Stored data:
=== Section Start ===

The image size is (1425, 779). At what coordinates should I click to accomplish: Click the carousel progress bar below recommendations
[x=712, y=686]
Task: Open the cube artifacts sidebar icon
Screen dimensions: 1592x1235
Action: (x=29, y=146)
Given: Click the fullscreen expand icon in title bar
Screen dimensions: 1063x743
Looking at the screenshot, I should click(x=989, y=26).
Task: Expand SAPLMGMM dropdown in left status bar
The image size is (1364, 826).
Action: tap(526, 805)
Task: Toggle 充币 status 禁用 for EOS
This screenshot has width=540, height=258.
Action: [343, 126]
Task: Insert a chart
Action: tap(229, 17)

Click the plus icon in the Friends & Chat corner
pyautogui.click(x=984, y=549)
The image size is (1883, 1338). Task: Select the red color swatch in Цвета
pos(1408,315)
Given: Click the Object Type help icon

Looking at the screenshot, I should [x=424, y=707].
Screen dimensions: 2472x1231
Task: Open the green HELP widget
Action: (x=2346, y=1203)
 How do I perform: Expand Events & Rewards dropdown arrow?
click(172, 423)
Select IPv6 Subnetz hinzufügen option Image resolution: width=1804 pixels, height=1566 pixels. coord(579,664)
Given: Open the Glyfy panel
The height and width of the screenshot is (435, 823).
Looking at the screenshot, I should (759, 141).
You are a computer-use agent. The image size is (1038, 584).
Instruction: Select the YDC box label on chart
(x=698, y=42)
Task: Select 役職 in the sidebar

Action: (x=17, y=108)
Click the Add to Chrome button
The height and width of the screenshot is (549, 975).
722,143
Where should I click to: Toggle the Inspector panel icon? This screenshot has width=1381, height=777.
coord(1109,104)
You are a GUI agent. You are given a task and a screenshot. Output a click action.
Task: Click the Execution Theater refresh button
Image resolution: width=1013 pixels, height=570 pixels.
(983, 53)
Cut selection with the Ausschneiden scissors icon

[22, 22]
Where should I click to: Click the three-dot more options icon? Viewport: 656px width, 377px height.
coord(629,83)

=== Section End ===

PROBLEM DESCRIPTION – In the records, locate each line holding the string "agent" and copy it.

RESULT OF THE TASK –
You are a computer-use agent. The image size is (1038, 584).
You are a GUI agent. You are given a task and a screenshot. Output a click action.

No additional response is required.